The Helena World had paid circulation of 625 and the Stuttgart Leader’s was 671, according to the latest figures from the APA. Jennifer Allen, a GateHouse group publisher who also oversees the Pine Bluff Commercial and Hot Springs Village Voice, was publisher of both the Leader and the World. Managing editors, according to the 2019 APA Arkansas Media Directory, were Eplunus Colvin in Stuttgart and Rick Kennedy in Helena.

In the post in The Leader, Allen noted the paper’s tradition of local, reliable journalism dating back to 1885. The World’s article sang the same praises, but noted the Phillips County publication’s 148-year history. In an email to Arkansas Business, she also said she could not comment on this week’s departure by Worthen, who posted a goodbye notice on the Commercial’s website that was later taken down.

Worthen told Arkansas Business that pressure from GateHouse to constantly do more with less had worn him down. 

“There were too many things to juggle, and it was stressing me out,” he said in a telephone interview, noting that his whole newsroom staff was two reporters and a news clerk. “We haven’t had a staff photographer in the nearly four years that I’ve been editor.”

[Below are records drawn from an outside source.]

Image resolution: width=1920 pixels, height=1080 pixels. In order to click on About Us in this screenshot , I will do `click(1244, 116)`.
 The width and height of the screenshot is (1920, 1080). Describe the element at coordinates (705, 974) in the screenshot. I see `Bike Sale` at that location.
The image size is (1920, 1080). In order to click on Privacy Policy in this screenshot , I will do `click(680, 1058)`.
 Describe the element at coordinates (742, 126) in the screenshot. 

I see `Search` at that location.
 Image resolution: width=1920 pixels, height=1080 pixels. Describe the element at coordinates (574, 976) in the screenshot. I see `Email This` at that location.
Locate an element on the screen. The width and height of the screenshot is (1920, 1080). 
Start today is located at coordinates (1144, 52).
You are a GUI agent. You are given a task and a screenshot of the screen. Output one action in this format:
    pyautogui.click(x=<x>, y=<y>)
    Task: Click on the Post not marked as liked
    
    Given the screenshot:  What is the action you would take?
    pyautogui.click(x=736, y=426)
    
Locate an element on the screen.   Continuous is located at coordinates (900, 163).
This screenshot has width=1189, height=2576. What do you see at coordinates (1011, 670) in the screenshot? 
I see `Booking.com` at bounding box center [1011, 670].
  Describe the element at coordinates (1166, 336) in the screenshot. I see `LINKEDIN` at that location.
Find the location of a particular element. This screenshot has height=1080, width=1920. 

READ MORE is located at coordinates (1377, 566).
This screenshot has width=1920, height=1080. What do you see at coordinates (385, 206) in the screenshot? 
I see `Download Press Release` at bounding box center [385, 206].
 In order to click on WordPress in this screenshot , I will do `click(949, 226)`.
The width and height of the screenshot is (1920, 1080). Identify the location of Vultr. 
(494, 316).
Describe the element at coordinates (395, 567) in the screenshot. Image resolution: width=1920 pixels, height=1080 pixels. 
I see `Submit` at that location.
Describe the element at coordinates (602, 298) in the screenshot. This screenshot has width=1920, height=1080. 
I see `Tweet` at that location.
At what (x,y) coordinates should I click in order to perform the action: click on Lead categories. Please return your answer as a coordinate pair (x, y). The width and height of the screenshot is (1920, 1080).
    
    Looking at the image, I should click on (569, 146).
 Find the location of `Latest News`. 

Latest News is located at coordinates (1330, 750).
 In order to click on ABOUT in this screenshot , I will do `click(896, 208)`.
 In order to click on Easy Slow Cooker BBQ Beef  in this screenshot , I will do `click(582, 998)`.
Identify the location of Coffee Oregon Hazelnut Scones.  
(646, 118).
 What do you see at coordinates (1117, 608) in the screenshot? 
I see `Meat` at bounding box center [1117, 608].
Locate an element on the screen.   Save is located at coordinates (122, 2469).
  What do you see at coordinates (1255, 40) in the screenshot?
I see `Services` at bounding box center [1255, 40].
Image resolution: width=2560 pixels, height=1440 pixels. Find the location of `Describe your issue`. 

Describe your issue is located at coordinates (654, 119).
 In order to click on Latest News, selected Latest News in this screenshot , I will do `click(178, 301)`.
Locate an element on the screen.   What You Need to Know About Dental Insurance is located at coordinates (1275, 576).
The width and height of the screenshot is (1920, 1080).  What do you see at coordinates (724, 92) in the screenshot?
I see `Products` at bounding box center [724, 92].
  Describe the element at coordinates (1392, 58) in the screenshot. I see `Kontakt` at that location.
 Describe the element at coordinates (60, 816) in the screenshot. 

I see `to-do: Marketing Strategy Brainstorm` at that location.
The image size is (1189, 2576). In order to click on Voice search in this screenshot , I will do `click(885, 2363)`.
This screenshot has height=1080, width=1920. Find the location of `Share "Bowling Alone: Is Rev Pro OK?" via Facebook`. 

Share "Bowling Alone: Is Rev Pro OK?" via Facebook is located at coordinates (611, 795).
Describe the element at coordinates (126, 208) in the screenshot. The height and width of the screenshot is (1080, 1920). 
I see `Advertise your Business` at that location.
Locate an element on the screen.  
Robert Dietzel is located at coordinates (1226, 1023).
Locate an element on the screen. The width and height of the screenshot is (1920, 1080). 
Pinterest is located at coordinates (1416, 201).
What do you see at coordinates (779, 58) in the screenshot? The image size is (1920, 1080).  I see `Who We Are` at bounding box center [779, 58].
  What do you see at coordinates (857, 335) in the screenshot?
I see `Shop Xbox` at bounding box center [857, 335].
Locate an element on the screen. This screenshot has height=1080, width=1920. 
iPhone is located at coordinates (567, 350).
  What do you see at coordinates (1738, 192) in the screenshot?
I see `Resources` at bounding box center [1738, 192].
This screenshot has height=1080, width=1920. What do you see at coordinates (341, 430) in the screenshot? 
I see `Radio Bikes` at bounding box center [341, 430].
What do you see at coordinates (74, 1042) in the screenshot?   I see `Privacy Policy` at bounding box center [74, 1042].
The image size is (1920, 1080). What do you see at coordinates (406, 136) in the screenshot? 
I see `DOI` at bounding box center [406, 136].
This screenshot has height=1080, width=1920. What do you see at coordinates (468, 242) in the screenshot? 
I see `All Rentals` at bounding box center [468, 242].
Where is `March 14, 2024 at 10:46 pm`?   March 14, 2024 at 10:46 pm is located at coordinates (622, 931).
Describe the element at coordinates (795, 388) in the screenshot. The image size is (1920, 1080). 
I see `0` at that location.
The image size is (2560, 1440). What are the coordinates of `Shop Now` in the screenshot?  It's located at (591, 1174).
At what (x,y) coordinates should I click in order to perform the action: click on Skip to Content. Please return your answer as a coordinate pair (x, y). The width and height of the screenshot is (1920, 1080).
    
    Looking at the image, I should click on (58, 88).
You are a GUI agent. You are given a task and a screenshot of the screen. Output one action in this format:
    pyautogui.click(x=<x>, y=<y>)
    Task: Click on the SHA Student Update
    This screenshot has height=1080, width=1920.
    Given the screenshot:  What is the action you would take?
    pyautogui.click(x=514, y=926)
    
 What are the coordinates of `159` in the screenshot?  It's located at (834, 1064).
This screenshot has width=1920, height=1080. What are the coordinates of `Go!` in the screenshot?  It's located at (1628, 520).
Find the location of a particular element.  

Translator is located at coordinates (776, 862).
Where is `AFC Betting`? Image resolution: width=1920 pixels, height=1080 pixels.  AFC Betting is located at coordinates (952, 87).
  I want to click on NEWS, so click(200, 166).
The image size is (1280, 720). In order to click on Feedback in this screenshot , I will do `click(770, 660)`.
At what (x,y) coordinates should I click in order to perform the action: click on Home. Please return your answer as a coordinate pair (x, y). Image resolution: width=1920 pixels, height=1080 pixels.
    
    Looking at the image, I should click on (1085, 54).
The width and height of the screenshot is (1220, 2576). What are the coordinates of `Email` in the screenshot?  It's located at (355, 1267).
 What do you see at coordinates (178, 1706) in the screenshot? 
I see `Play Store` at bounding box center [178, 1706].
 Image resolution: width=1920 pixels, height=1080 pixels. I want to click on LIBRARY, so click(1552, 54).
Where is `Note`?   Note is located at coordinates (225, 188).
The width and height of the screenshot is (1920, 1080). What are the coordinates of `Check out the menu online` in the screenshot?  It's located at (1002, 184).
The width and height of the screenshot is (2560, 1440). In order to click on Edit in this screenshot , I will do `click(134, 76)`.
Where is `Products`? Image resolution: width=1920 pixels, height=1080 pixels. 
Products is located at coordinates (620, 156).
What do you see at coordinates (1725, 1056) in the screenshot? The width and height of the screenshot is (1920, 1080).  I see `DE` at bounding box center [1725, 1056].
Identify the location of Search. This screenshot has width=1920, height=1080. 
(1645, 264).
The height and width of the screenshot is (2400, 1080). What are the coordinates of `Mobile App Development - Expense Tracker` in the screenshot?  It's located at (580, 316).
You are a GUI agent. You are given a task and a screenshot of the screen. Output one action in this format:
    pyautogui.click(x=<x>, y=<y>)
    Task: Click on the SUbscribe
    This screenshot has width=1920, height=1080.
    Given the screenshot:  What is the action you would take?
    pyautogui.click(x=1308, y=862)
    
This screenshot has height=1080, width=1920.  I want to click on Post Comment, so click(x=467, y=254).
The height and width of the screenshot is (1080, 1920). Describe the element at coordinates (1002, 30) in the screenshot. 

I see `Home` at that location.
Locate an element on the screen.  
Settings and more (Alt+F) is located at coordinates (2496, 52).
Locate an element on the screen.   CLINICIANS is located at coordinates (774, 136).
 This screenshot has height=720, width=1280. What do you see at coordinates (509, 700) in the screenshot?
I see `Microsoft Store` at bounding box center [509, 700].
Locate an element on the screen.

Subscribers to the Leader and the World will receive refunds no later than Oct. 6 for the balance of their subscriptions, GateHouse said, adding that “advertisers should continue to timely remit outstanding payments.”

GateHouse, which in June sold its papers in Conway, Clinton, Heber Springs and Newport to Paxton Media Group of Paducah, Kentucky, still owns the daily Southwest Times Record in Fort Smith. Its other Arkansas properties are the Commercial, the White Hall Journal, the Press Argus-Courier of Van Buren, the Charleston Express, the Booneville Democrat, the Paris Express and the Hot Springs Village Voice, according to the GateHouse corporate website.

Last year’s GateHouse closings in Arkansas included  the North Little Rock Times, the Arkadelphia Siftings-Herald, the Lonoke County Democrat, the Hope Star, the Gurdon Times, and the Nevada County Picayune-Times in Prescott.